63 Posted 12/01/2024 at 15:14:36
64 Posted 12/01/2024 at 15:21:28
Probably to brief the DCMS on the outcome of Everton's appeal against the 10-point deduction which is due to be heard next Wednesday.
65 Posted 12/01/2024 at 16:02:26
The following hourly rates are intended to provide some general guidance to fees for attendance at court in standard cases.
King's Counsel: £350 to £500
Counsel of over 20 years: £200 to £350
Junior Counsel between 10 and 20 years in practice: £150 to £275
Junior Counsel between 5 and 10 years in practice: £125 to £200
Junior Counsel up to 5 years in practice: £75 to £150
So how many hours will this fellow be working? I wouldn't have thought it would take very long to come up with a decent argument then the hearing itself so maybe a few hours? So we are probably on the hook for a grand. Hopefully it is worth it.
66 Posted 12/01/2024 at 21:13:06
67 Posted 12/01/2024 at 21:24:05
And Alan Malkinson says ' Thank God for that' !
68 Posted 12/01/2024 at 21:26:03
And I am hoping that Andy Burnham has it nailed. The process was flawed so the penalty has to be null and void.
Admitting guilt is not saying we deserve an outrageous 10-point deduction. It is saying we went a bit over our spend but there were mitigating circumstances, we expect a small fine, like what happened to Leicester City.
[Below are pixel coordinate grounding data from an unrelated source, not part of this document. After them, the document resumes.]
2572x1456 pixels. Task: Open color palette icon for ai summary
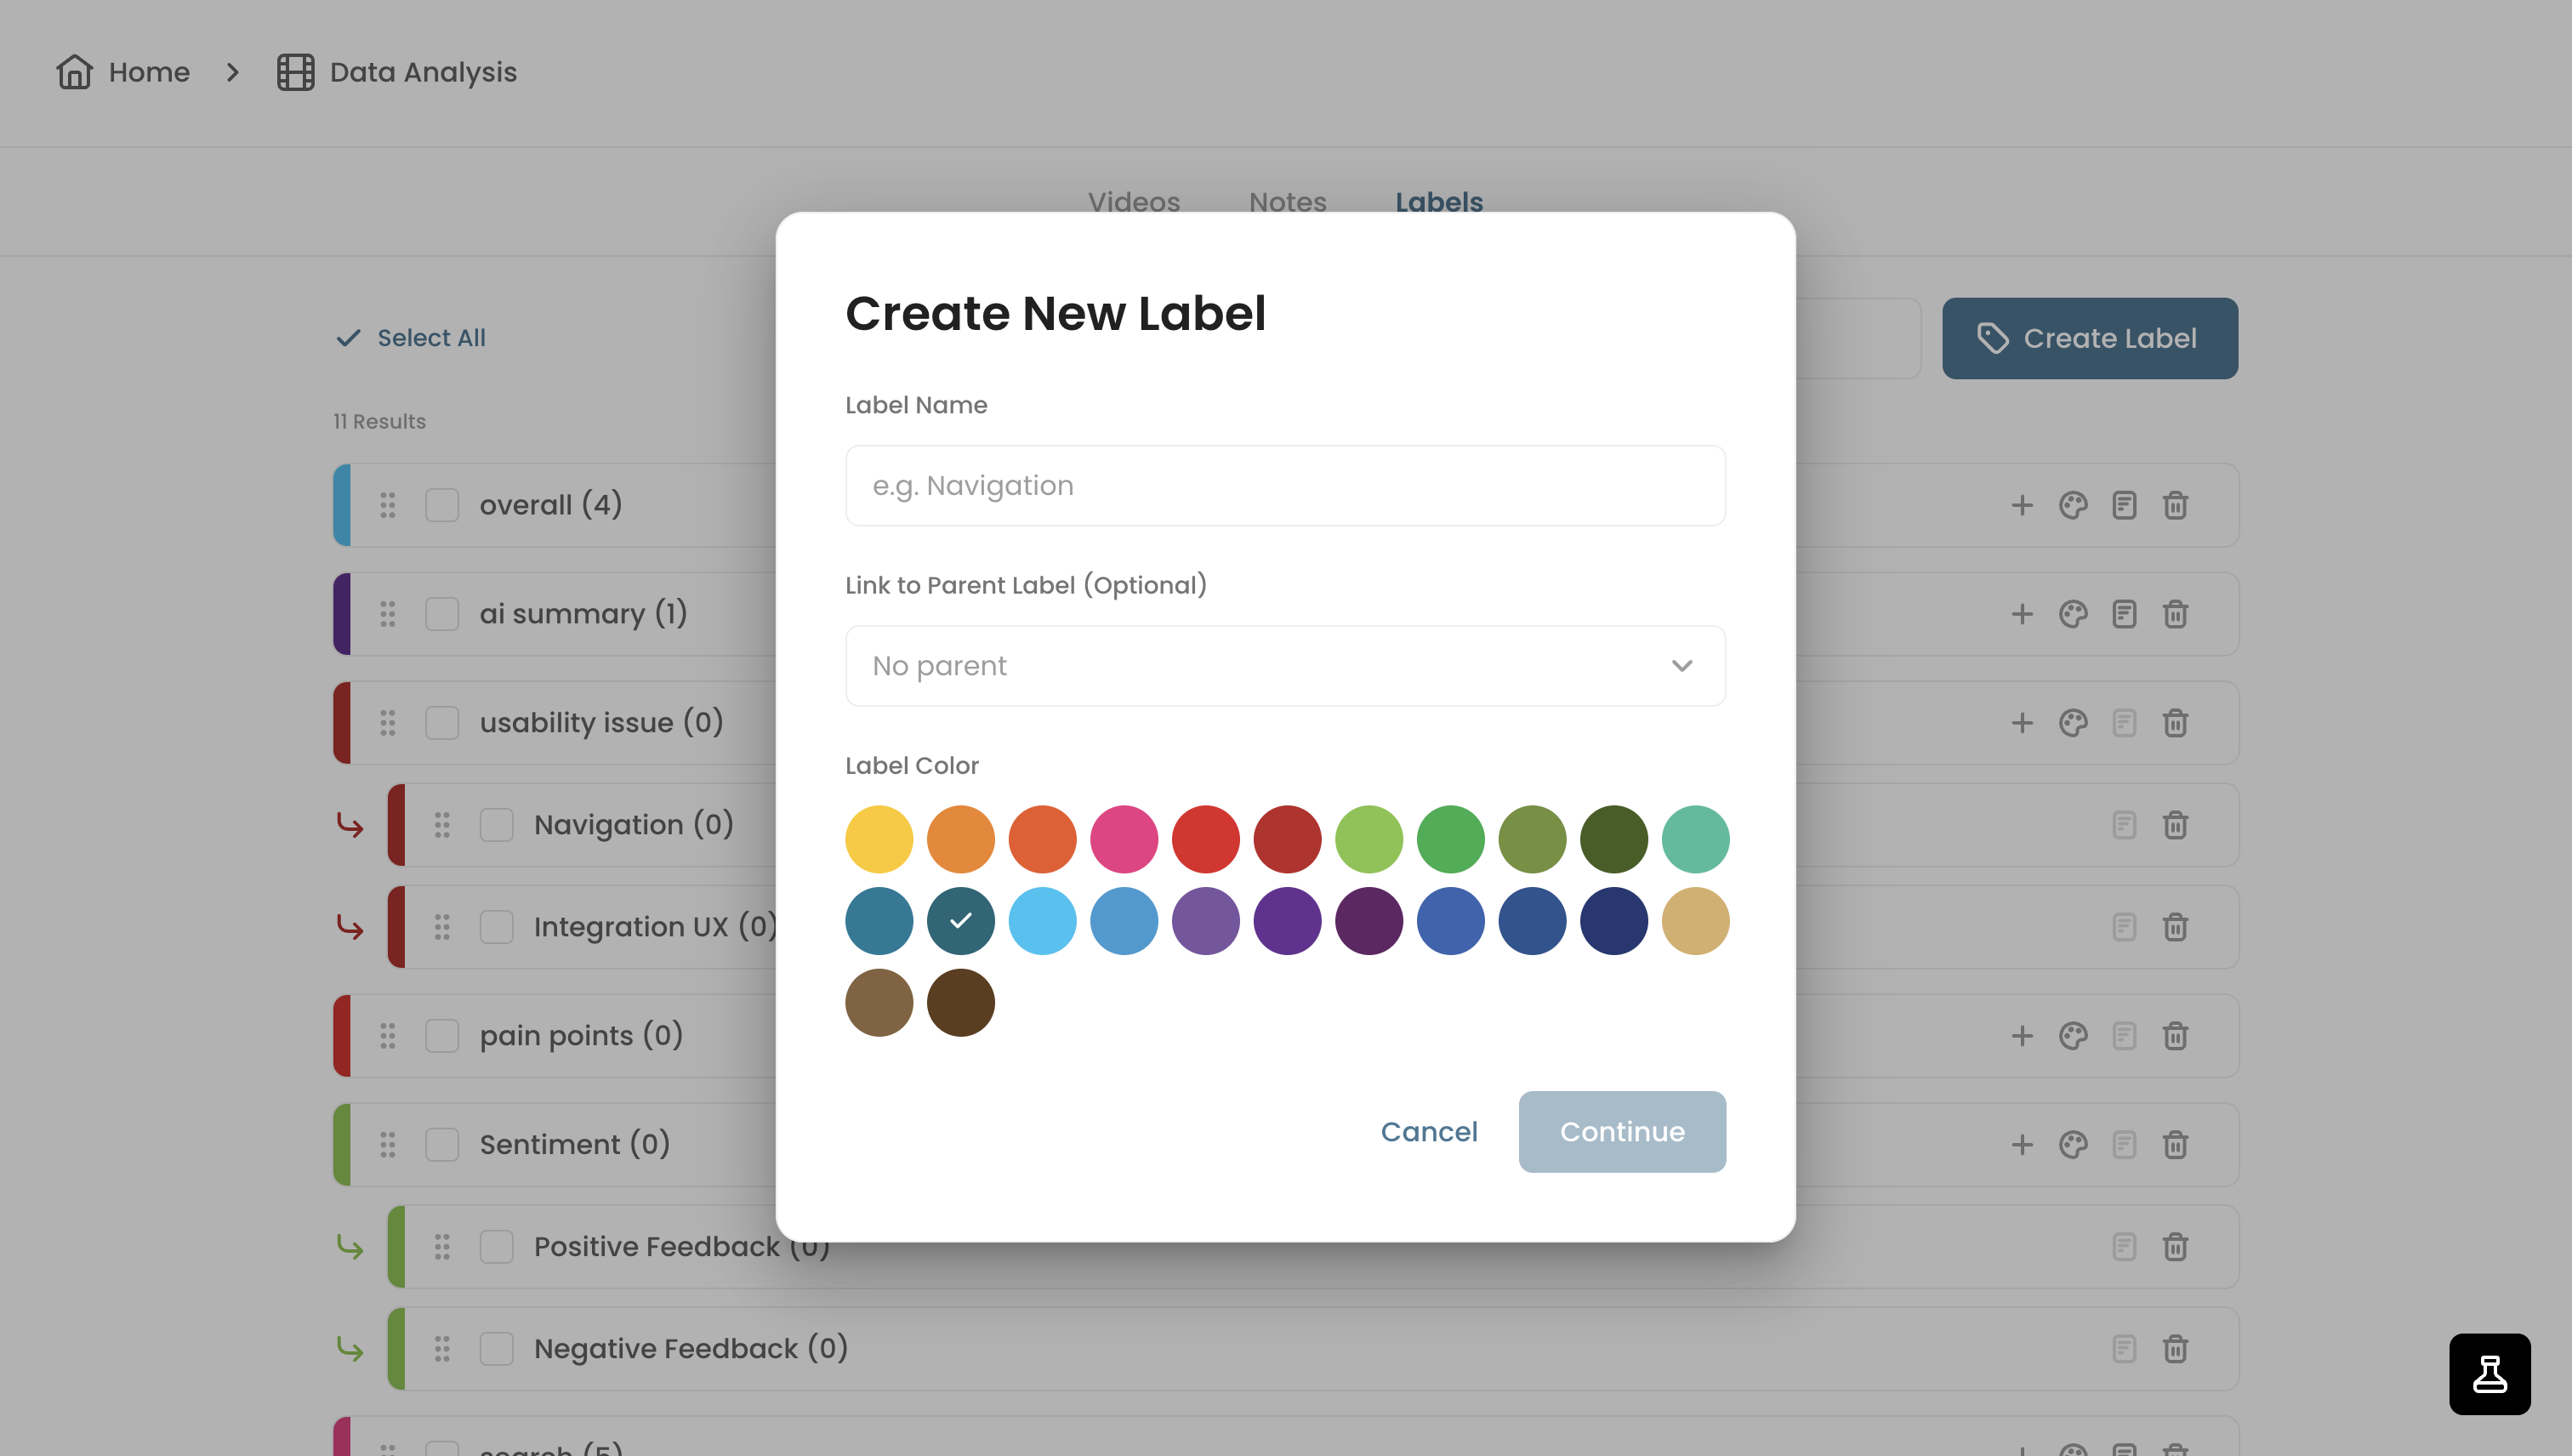pos(2073,613)
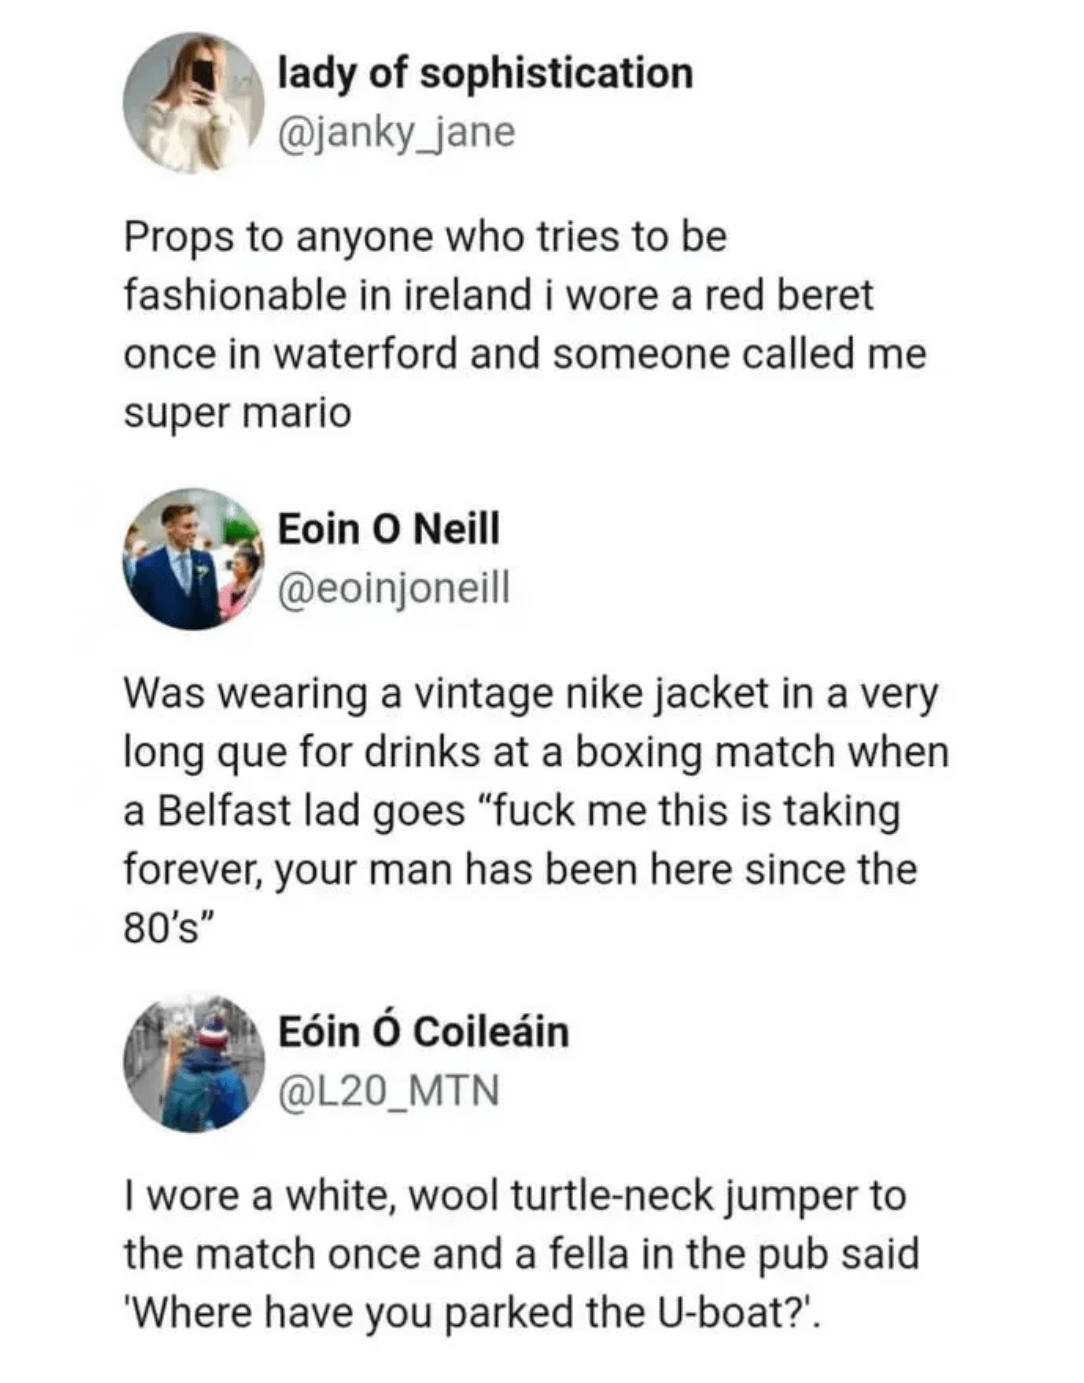Open the @eoinjoneill handle
1084x1383 pixels.
pyautogui.click(x=393, y=588)
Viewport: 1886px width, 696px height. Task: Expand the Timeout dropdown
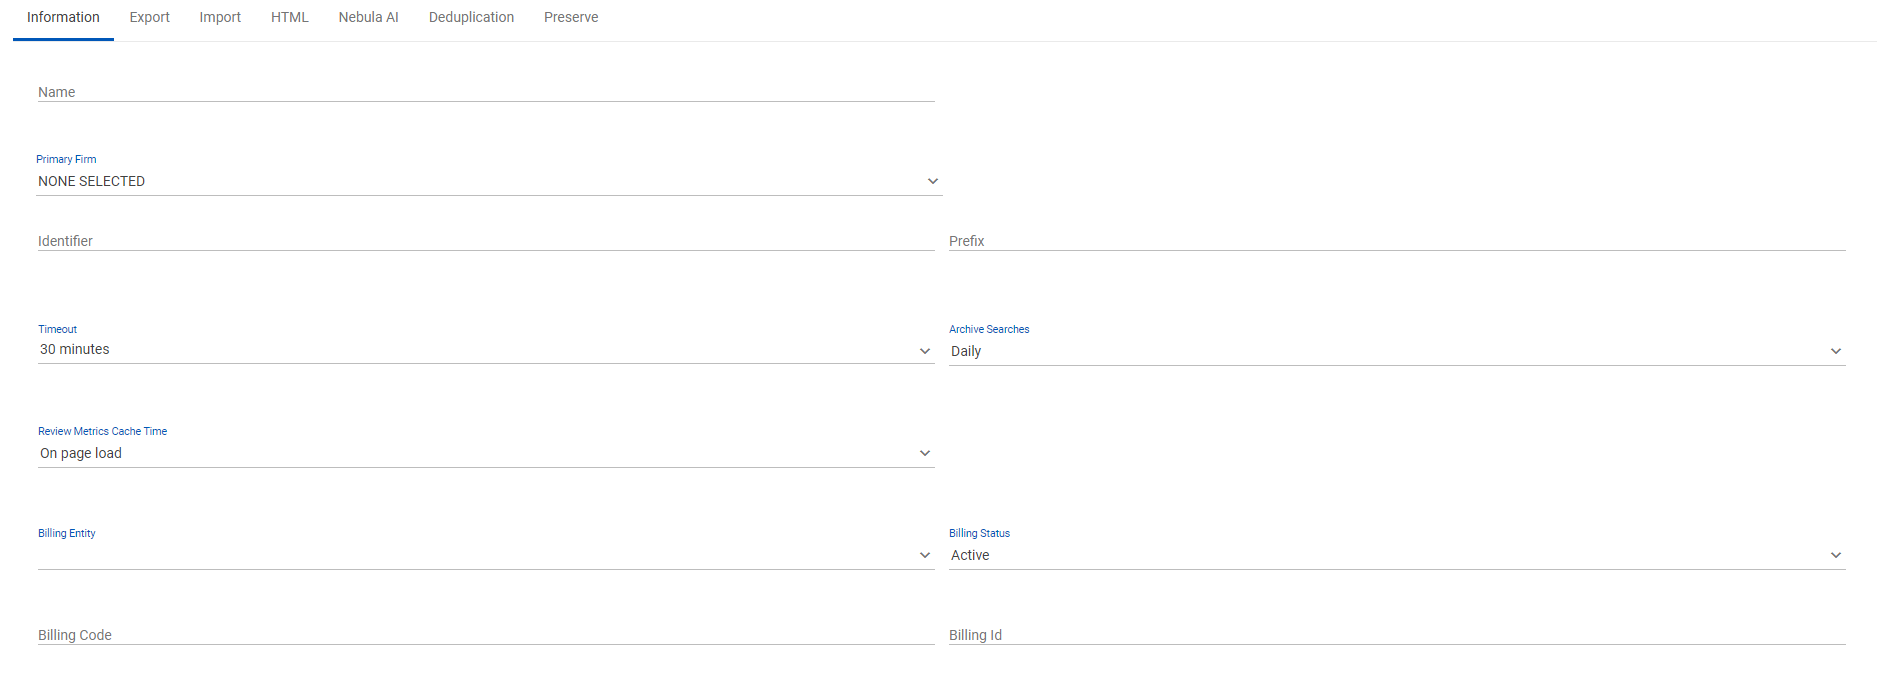pos(485,350)
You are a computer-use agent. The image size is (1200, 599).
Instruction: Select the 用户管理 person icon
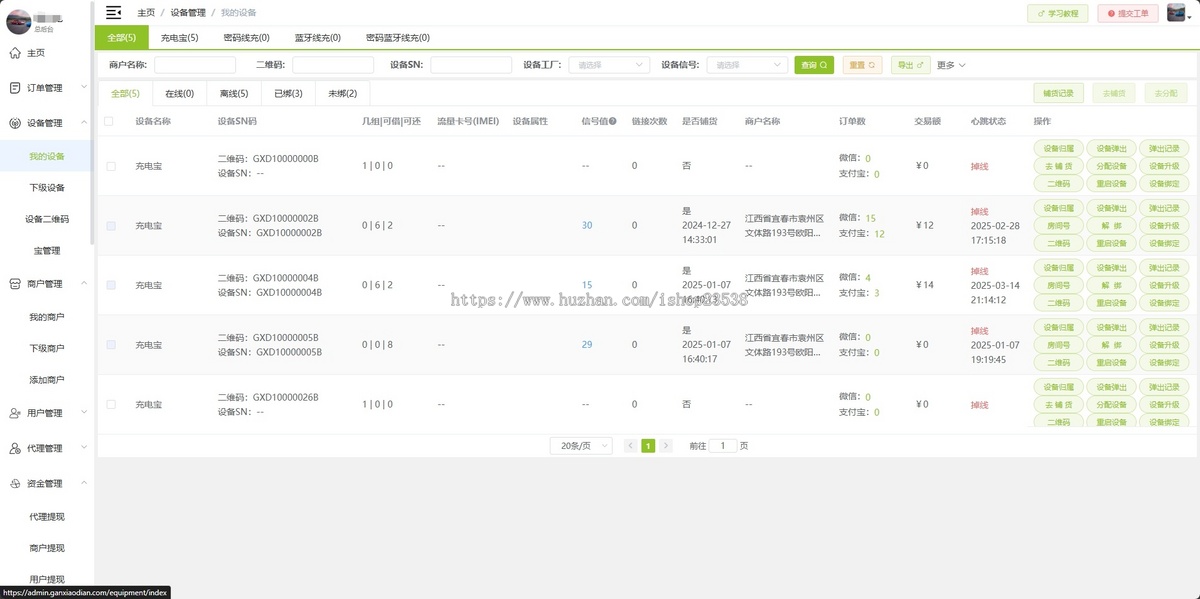14,412
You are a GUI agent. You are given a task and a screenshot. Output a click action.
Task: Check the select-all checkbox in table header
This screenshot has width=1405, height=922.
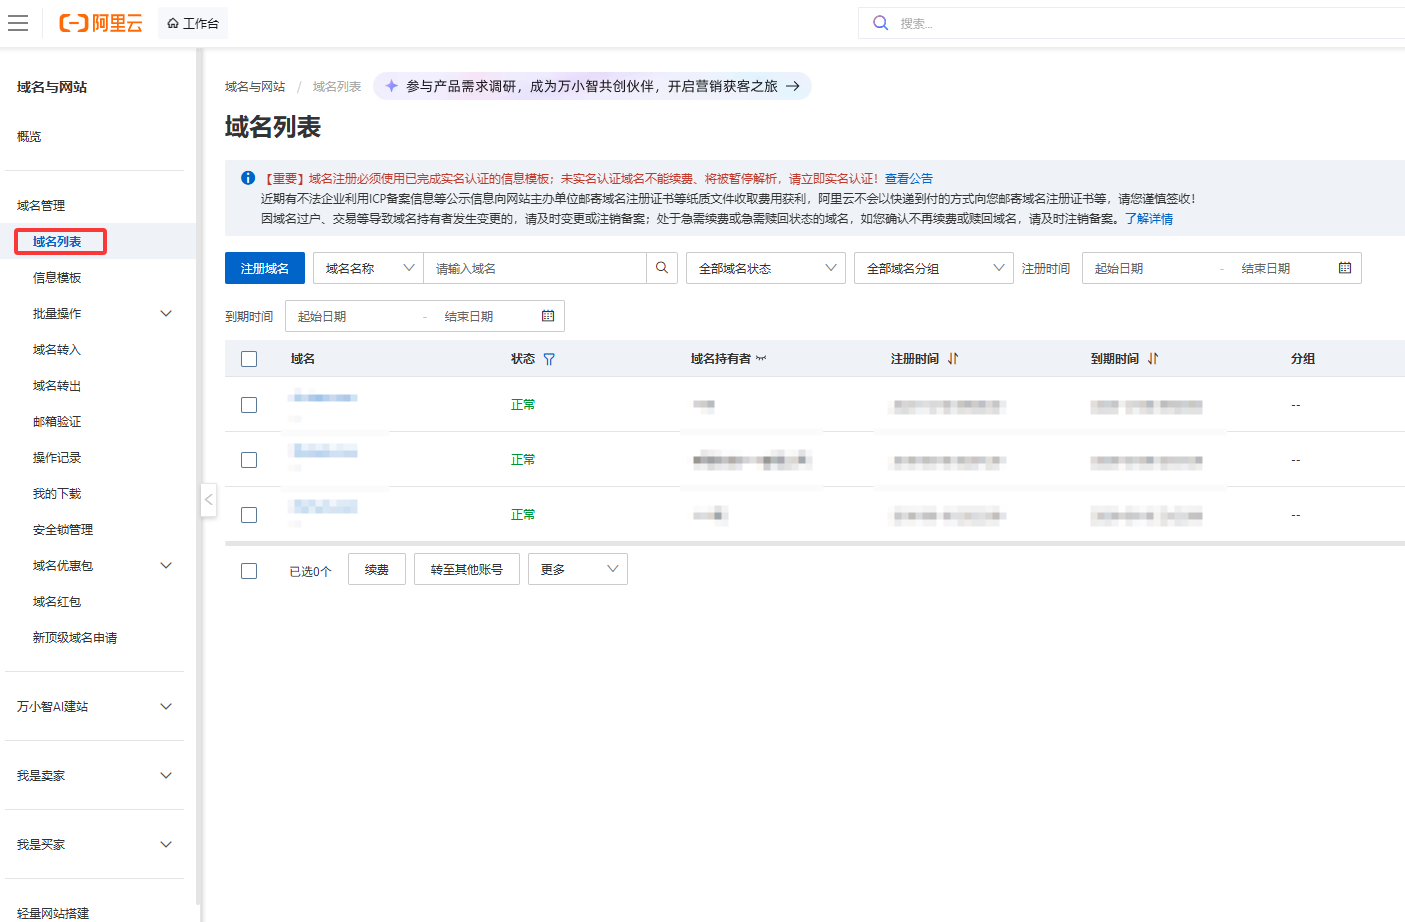[x=249, y=359]
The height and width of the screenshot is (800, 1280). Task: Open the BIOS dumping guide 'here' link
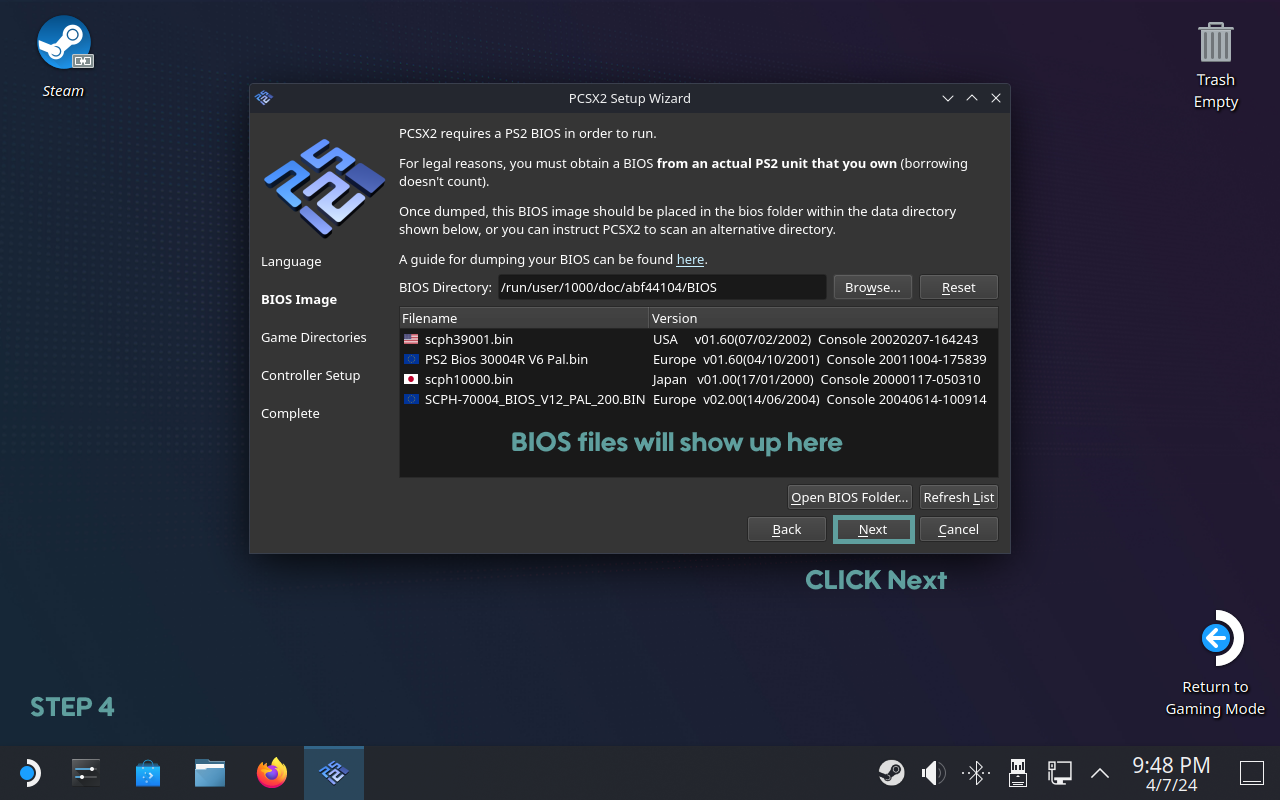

69 Posted 13/01/2024 at 11:10:57
At last, the club has made a move that will give us the best opportunity to overturn this decision by the "Independent" commission.
Andy Burnham has brought out in the open, the flaws in the decision. Hiring the is man is a top class move. It follows our motto and gives us the best chance of justice.
Only the best is good enough!
Brian (53) I forget which one of the directors said it but I'm sure the statement went something like this " We feel it is best for the club if we resign (likely with a decent payoff) We're so sorry to make this decision as we loved the club' but we feel it's in the club's best interest.
Something along those lines. It seemed rather odd to me that the ones responsible fopr the good running of the club, all buggered off before defending our club.
70 Posted 13/01/2024 at 11:35:27
71 Posted 13/01/2024 at 17:22:41
72 Posted 13/01/2024 at 17:27:54
The working title is "Mr Moshiri vs The Premier League"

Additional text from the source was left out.